**Short problem:** Copy word for word the lines of the data below, from the line containing "Open the CAN" through the line containing "Click the help", both included, and nothing else.

Text and element-pointing data
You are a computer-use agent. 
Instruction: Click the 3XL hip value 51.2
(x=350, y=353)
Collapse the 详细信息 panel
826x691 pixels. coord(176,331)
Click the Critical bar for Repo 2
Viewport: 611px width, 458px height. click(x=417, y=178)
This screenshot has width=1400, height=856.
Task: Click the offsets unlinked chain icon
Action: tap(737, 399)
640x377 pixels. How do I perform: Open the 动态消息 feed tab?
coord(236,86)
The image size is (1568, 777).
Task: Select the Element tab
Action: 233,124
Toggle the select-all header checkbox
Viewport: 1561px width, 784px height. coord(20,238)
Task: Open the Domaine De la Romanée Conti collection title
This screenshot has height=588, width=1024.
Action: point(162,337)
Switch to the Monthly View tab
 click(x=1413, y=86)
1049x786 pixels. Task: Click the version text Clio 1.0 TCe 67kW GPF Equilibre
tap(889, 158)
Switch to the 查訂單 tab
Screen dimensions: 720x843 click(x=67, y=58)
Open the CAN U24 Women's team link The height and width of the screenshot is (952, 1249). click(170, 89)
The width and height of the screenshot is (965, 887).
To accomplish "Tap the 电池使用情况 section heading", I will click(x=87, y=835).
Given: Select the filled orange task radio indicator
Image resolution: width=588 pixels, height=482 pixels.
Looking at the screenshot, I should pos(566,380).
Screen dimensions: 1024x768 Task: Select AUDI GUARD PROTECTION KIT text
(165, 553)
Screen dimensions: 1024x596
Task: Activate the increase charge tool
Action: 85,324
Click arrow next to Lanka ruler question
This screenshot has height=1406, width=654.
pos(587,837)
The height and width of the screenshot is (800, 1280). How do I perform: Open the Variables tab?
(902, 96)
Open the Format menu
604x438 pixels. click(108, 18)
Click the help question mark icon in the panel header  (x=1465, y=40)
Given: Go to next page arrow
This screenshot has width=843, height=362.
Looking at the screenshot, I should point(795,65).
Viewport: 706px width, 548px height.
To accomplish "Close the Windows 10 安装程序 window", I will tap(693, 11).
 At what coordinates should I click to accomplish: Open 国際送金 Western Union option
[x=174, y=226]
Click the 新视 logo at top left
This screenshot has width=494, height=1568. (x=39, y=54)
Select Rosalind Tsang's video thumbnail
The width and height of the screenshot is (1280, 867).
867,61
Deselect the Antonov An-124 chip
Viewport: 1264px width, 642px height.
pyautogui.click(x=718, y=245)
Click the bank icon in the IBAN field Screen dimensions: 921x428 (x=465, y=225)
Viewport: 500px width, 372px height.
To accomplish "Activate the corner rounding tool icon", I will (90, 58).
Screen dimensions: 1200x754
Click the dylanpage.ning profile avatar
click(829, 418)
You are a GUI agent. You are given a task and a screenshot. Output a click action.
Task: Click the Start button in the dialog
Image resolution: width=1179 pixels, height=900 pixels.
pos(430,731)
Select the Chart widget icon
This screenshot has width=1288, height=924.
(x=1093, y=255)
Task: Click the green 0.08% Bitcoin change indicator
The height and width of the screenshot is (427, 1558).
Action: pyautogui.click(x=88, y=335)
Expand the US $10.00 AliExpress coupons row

**Task output:**
Open the CAN U24 Women's team link The height and width of the screenshot is (952, 1249). click(170, 89)
The width and height of the screenshot is (965, 887).
To accomplish "Tap the 电池使用情况 section heading", I will click(x=87, y=835).
Given: Select the filled orange task radio indicator
Image resolution: width=588 pixels, height=482 pixels.
Looking at the screenshot, I should pos(566,380).
Screen dimensions: 1024x768 Task: Select AUDI GUARD PROTECTION KIT text
(165, 553)
Screen dimensions: 1024x596
Task: Activate the increase charge tool
Action: 85,324
Click arrow next to Lanka ruler question
This screenshot has height=1406, width=654.
pos(587,837)
The height and width of the screenshot is (800, 1280). How do I perform: Open the Variables tab?
(902, 96)
Open the Format menu
604x438 pixels. click(108, 18)
Click the help question mark icon in the panel header  (x=1465, y=40)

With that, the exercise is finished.